PROBLEM TO WORK ON -
Please reproduce the data word for word, from the line containing "Click the p5* logo home icon" through the line containing "(x=777, y=753)", with both of those lines included.

++++++

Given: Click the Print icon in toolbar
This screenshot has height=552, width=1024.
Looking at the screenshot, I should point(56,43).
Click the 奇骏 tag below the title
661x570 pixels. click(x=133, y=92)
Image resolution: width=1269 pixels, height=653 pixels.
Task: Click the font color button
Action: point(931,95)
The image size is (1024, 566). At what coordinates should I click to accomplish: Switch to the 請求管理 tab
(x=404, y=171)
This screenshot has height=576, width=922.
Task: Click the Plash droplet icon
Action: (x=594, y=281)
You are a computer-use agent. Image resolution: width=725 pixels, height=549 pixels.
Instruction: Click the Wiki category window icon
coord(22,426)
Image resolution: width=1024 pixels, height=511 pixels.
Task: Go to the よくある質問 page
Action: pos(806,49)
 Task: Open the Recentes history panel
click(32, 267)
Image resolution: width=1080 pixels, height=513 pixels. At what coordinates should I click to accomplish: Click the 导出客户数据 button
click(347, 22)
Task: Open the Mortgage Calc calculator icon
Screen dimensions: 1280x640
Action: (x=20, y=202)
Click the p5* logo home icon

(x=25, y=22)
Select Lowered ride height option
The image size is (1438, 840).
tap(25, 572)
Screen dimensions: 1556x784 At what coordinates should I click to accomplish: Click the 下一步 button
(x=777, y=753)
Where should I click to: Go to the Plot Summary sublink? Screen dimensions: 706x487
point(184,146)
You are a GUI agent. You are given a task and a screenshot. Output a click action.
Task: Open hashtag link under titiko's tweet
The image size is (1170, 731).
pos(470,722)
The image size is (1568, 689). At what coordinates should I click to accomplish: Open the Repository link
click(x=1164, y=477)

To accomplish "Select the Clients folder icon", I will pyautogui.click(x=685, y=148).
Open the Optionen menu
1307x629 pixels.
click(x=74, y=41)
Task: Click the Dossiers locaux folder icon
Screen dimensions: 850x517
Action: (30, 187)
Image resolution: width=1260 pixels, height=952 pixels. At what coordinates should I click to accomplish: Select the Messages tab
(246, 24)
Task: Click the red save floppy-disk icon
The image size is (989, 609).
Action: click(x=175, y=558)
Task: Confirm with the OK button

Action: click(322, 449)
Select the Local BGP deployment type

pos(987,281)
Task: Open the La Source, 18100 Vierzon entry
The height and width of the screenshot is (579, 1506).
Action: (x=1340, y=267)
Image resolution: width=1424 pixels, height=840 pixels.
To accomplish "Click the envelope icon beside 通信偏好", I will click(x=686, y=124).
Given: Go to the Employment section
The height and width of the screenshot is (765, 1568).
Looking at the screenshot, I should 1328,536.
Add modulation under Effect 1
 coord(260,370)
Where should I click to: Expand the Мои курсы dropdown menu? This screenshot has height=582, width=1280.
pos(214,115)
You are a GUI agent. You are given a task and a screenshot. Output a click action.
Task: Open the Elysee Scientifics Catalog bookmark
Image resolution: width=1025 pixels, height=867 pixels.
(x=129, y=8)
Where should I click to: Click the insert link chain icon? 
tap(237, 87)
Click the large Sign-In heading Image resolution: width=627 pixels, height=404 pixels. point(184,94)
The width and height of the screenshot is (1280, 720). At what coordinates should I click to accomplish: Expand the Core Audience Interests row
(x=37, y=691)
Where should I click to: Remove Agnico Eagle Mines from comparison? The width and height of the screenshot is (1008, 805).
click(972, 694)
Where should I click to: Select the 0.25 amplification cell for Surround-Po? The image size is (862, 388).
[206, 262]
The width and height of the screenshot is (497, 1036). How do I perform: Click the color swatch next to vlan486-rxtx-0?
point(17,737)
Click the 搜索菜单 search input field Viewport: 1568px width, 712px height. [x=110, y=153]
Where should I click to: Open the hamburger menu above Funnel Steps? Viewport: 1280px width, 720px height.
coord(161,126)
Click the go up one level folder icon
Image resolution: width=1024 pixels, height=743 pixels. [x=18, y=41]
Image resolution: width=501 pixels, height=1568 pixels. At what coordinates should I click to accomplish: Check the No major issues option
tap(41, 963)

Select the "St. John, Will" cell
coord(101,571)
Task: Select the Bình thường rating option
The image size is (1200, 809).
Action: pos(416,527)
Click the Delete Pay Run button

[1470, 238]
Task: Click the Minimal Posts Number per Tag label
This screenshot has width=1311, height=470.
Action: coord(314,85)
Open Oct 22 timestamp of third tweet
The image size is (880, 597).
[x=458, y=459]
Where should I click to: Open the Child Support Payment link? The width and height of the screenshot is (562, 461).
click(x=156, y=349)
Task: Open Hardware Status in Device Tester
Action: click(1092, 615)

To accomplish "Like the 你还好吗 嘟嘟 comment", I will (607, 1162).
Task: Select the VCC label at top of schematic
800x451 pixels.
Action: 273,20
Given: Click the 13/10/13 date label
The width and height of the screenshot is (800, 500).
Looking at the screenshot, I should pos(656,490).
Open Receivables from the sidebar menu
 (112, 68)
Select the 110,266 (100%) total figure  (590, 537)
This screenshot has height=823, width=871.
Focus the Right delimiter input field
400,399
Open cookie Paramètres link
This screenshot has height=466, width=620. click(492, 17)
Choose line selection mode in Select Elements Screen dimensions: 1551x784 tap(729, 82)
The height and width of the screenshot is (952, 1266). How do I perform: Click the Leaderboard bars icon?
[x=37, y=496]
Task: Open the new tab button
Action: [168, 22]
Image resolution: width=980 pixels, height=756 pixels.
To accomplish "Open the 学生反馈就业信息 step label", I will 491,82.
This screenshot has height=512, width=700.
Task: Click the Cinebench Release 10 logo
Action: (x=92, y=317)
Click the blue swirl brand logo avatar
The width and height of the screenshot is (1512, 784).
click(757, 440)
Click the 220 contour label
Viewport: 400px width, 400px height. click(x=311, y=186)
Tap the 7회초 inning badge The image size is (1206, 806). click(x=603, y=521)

++++++

WRITTEN RESPONSE -
Click the p5* logo home icon

(x=25, y=22)
Select Lowered ride height option
The image size is (1438, 840).
tap(25, 572)
Screen dimensions: 1556x784 At what coordinates should I click to accomplish: Click the 下一步 button
(x=777, y=753)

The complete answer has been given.